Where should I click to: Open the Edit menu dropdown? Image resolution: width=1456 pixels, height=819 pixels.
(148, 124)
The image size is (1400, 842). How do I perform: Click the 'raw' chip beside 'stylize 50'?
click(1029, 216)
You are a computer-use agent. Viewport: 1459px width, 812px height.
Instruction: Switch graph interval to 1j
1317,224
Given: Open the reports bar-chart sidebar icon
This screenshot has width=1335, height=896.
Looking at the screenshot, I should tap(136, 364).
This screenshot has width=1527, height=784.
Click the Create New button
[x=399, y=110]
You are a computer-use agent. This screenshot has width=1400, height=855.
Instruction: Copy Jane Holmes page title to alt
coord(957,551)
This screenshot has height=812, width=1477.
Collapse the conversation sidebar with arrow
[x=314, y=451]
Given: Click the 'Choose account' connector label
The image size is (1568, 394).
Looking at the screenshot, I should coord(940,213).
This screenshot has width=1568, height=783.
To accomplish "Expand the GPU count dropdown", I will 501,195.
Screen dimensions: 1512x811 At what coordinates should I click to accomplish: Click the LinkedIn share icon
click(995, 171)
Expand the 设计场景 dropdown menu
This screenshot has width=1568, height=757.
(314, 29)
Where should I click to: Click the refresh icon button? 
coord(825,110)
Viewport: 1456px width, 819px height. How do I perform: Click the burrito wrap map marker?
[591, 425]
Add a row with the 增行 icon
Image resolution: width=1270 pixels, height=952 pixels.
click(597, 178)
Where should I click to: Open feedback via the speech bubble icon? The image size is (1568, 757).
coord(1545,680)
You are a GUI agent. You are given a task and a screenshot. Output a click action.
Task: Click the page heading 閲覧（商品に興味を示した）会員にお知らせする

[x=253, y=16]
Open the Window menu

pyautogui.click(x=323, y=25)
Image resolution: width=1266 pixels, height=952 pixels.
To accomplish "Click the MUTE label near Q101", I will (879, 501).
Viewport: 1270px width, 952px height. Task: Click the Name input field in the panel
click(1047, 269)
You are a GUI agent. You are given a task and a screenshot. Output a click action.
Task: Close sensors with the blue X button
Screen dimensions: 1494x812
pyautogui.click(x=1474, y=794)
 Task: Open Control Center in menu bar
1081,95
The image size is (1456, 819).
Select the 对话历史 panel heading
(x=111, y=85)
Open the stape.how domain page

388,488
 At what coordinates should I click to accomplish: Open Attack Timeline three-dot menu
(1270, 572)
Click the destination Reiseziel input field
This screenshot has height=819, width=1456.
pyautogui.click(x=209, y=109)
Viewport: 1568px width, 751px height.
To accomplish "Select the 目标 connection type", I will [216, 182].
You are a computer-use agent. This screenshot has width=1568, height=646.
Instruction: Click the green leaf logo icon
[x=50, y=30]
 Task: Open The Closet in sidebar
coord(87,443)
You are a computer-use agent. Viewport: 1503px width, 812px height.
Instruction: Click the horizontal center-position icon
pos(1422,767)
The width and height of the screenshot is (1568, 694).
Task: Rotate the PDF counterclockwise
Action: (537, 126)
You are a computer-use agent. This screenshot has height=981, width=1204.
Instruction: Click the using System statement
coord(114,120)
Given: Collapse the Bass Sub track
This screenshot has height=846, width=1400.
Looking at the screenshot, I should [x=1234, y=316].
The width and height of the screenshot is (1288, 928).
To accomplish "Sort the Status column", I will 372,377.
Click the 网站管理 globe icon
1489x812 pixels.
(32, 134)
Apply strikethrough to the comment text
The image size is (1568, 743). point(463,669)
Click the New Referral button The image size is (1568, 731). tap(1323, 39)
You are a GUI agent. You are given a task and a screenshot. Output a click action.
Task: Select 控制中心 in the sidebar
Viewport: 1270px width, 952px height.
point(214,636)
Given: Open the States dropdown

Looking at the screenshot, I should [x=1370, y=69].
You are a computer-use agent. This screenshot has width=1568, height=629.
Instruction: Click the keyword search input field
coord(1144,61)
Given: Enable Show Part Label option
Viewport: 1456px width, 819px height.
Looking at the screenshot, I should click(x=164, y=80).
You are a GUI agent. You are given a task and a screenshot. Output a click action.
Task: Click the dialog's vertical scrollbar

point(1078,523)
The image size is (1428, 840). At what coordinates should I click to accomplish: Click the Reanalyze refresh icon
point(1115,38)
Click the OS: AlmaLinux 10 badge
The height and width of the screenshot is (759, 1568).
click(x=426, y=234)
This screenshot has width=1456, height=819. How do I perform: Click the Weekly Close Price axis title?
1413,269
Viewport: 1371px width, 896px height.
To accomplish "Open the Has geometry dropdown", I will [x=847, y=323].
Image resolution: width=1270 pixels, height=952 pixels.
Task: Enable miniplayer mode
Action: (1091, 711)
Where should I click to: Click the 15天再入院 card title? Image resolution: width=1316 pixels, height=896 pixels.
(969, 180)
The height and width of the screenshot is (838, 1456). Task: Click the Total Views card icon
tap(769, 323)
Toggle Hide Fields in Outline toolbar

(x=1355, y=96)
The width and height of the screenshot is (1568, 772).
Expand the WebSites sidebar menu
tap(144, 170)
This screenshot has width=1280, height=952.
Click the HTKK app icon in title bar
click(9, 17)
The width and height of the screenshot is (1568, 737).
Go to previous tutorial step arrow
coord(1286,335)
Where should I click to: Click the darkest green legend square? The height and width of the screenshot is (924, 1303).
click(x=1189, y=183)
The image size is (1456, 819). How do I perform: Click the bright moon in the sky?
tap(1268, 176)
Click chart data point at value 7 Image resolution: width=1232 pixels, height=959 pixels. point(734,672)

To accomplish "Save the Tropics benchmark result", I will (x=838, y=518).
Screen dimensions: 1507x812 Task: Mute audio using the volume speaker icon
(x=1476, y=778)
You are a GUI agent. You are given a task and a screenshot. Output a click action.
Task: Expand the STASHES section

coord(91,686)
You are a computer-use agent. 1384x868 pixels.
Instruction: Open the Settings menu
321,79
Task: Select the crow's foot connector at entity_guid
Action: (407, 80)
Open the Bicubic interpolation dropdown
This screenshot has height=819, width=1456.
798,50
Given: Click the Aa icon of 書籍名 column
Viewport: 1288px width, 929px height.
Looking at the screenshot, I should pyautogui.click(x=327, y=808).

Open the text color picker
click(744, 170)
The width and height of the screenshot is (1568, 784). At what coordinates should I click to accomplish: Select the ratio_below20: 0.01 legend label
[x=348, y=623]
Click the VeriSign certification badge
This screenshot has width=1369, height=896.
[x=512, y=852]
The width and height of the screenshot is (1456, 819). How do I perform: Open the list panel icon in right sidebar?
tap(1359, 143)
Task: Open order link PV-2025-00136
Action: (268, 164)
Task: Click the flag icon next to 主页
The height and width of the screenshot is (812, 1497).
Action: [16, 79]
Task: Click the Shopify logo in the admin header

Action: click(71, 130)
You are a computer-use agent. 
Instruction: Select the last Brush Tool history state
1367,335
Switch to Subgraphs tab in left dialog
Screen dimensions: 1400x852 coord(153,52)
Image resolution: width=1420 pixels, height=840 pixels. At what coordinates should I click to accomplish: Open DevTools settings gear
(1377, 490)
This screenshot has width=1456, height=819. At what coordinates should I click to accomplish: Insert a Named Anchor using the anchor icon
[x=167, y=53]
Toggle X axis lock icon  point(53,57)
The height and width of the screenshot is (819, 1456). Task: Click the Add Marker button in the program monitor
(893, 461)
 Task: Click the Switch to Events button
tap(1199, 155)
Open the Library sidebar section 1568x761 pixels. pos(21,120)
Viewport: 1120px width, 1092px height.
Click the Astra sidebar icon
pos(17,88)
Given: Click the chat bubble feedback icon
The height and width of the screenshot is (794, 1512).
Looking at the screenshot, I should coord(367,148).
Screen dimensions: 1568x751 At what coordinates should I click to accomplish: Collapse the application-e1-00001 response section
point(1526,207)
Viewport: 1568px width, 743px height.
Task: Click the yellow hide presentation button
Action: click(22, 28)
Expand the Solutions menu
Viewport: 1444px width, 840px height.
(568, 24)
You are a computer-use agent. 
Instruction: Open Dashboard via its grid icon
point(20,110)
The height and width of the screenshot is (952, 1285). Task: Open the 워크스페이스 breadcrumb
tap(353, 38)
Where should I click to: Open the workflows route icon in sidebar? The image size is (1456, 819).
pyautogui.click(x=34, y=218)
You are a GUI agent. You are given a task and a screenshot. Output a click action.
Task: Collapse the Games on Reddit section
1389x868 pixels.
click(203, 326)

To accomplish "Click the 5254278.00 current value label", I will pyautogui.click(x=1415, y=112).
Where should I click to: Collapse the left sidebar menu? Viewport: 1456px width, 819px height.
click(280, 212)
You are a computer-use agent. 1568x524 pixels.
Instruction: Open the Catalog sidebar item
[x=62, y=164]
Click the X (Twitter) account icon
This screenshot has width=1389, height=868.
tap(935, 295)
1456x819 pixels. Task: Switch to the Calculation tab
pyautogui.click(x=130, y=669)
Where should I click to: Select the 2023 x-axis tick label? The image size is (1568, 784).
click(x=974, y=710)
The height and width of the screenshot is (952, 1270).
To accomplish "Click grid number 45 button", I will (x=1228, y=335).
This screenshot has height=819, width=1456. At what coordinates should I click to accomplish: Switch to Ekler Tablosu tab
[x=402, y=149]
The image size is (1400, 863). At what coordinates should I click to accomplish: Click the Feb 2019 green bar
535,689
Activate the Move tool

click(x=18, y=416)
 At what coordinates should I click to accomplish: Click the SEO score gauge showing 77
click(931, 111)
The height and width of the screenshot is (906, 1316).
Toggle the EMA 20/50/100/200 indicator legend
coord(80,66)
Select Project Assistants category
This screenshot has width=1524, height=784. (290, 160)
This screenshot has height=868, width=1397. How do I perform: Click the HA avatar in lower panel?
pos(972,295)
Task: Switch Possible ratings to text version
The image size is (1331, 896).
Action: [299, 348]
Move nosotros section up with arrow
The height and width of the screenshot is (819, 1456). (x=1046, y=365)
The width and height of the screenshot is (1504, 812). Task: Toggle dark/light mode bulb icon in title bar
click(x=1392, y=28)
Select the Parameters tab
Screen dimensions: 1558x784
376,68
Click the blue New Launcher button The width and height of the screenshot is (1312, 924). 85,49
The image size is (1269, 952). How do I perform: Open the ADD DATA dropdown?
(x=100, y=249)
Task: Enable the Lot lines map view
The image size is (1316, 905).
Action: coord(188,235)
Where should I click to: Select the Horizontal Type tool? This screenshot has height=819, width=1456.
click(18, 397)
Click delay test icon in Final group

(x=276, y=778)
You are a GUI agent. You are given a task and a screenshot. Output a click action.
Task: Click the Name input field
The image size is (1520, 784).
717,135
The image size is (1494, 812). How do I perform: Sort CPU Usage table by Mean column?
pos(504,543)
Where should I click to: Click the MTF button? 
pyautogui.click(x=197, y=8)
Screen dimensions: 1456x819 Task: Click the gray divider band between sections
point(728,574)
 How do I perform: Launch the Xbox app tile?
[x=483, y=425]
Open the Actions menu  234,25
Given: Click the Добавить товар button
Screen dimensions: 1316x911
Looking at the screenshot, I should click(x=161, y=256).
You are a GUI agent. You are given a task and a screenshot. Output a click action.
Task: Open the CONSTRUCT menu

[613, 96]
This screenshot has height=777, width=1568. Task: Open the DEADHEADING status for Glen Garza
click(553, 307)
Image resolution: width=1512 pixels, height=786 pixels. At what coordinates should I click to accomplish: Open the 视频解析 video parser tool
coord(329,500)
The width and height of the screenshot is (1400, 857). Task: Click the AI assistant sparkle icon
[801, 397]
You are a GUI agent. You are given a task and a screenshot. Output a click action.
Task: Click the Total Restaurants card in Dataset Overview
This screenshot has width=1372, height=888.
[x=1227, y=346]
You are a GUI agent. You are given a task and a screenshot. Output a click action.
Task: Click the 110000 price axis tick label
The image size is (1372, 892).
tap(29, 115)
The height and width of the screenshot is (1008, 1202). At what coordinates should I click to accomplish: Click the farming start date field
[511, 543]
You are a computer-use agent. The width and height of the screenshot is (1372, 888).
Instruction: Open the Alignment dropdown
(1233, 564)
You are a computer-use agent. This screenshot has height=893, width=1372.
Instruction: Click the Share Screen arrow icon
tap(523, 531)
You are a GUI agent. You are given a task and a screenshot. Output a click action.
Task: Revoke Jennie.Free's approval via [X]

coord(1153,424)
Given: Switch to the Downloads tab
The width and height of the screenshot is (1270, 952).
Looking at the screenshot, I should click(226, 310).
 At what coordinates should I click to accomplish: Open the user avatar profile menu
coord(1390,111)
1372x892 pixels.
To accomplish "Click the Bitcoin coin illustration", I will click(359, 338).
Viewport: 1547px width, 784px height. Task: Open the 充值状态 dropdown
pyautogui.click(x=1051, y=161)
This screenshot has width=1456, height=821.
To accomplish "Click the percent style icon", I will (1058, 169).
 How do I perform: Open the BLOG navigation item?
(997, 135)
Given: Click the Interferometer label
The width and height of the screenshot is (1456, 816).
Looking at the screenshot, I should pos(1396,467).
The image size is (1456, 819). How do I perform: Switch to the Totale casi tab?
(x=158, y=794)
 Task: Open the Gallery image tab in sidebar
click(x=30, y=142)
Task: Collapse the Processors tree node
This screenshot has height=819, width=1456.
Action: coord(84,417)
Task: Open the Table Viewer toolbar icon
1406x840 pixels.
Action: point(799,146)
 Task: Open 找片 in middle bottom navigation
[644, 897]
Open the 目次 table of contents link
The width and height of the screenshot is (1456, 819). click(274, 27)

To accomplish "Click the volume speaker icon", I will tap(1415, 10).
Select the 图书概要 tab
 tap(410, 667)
+---+
WORK TO COMPLETE: Whenever a line above has the word "value" in it, copy that line.

SOLUTION TO THIS TASK:
Click chart data point at value 7 Image resolution: width=1232 pixels, height=959 pixels. point(734,672)
To accomplish "Click the 5254278.00 current value label", I will pyautogui.click(x=1415, y=112).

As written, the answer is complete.